WHAT YOU HAVE TO DO
In this exercise, write out the data word for word and leave every image out.

====

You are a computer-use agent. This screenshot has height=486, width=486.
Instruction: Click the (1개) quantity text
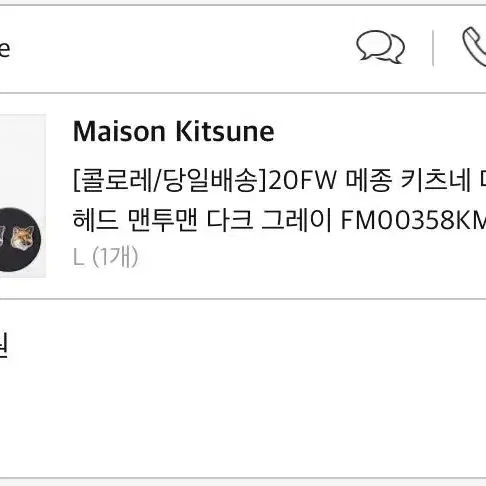point(115,257)
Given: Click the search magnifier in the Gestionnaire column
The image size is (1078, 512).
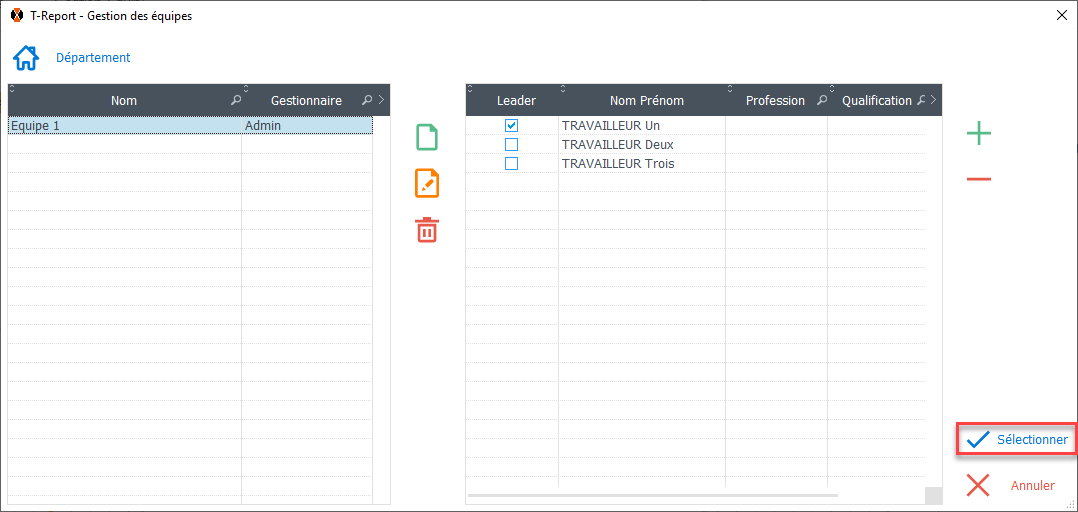Looking at the screenshot, I should click(367, 101).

====

RESPONSE
You are a computer-use agent. This screenshot has height=486, width=486.
Instruction: Click the (1개) quantity text
point(115,257)
Given: Click the search magnifier in the Gestionnaire column
The image size is (1078, 512).
Looking at the screenshot, I should click(367, 101).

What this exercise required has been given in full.